1. Global Asset Performance in the First Half of 2025

Let’s start with the data. Below are the top 20 global stock indices for 2025: South Korea ranks first, while the Hong Kong Hang Seng Index ranks 7th with a 20% increase. U.S. stocks have recently hit new highs and are still on the list, while China’s A-shares lag far behind. Now you understand what I meant by 'globalization' in investing earlier. Without grasping these three words, investing is difficult—at least in recent years. To invest, you must first avoid being a frog in a well. Look beyond your own market to identify truly excellent companies. Don’t be fooled by domestic propaganda like 'far ahead.' Invest in excellent companies wherever they are. If you don’t understand foreign markets, at least many excellent domestic companies are listed in Hong Kong!

From what I’ve seen, most people had decent investment returns in the first half of the year—as long as they bought Hong Kong or U.S. stocks. Hong Kong stocks rose 20%, and U.S. stocks hit new highs after already being at record levels. I run two communities, one of which has nearly 500 members, 80% of whom have about six months of investment experience. I conducted a poll via a mini-program, with around 135 participants. The results showed that 80% of them made money in the first half. Most profits fell in the 10%-30% range (29% of respondents), while over 10% achieved returns above 50%. So my conclusion for the first half of the year is: As long as you didn’t blindly buy Hong Kong or U.S. stocks, it was quite easy to make money! Even if you bought Nvidia at 140, you’d still be profitable!

2. My Mid-2025 Report Card

I manage several accounts, with one focused on Hong Kong stocks and the others mainly on U.S. stocks. My trading activity in the first half wasn’t particularly high, but my Hong Kong stock returns outperformed U.S. stocks.
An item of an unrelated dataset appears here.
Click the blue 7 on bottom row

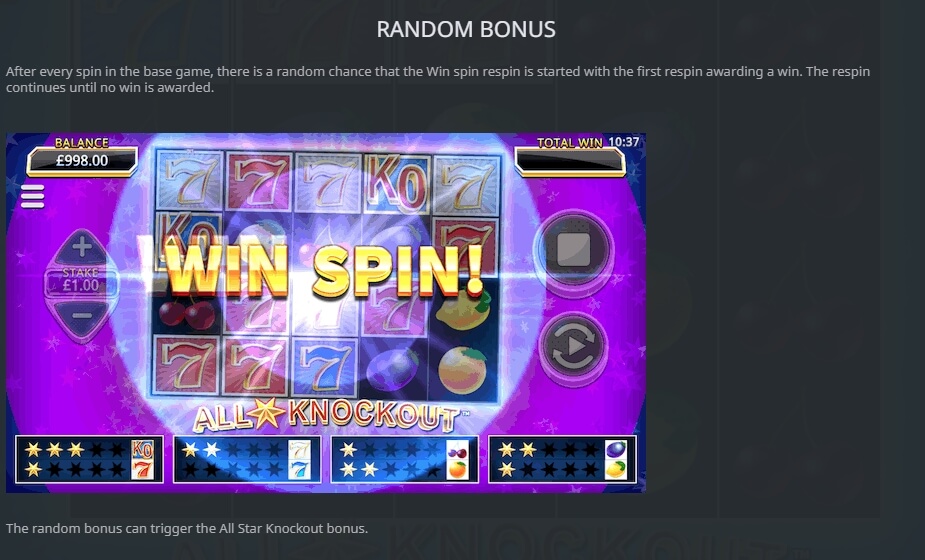click(324, 368)
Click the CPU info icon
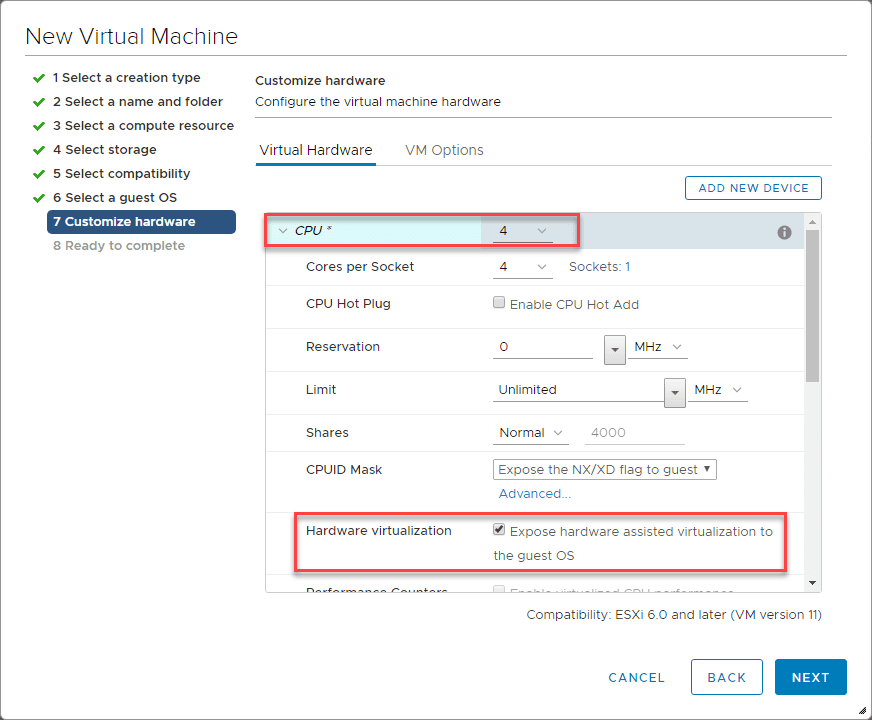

2.1 Mid-2025 Hong Kong Stock Summary

My gains were largely due to Xiaomi, which I bought five years ago, and Tencent, purchased two years ago. Xiaomi has now grown fivefold from my purchase price, while Tencent’s shares have reached the 500 HKD mark. Although Tencent’s direct stock return is only about 40%, combining it with sell puts and covered calls has been highly successful—almost 100%—so the options income has exceeded the stock gains. (For details on options trading, refer to my earlier article: Tencent 2024 Q3 Earnings Review—Nothing Special, So Let’s Sell Some Options.) My overall Hong Kong stock return for the first half was around 40%, and I’m particularly satisfied that every month was profitable—even on April 17, when Hong Kong stocks plummeted, and my portfolio dropped 17% in a single day, I still ended April in the green. Looking at my Hong Kong stock returns from last year to the first half of this year, they’ve now reached 140%.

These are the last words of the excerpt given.